*Exercise:*
Your answer should be every line from the records that contains "will".
** Opening Supplied material block **
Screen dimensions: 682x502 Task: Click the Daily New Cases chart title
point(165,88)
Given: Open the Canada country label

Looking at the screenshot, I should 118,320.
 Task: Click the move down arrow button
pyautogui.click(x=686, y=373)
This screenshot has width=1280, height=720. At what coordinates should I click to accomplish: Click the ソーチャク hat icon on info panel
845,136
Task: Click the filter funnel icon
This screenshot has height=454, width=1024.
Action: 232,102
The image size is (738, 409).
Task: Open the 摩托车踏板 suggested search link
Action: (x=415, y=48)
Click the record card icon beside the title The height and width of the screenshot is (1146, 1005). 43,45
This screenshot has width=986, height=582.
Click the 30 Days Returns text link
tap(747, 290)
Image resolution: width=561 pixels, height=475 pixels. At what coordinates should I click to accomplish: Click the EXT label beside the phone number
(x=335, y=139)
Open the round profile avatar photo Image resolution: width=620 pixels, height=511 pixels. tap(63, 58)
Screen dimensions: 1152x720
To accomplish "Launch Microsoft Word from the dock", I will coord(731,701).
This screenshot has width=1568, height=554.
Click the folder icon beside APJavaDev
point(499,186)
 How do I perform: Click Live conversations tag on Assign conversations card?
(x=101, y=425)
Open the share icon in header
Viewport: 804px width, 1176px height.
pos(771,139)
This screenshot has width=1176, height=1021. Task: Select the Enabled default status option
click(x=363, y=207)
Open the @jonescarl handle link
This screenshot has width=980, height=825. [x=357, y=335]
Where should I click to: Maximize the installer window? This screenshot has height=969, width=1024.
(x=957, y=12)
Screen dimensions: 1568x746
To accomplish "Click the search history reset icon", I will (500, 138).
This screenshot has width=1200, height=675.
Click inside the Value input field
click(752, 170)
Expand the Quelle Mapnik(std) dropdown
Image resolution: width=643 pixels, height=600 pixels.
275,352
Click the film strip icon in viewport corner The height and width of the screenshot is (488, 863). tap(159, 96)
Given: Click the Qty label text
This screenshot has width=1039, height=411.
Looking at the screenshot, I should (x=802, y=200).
** Closing Supplied material block **
*Result of this task:*
To accomplish "Launch Microsoft Word from the dock", I will coord(731,701).
To accomplish "Click the search history reset icon", I will (500, 138).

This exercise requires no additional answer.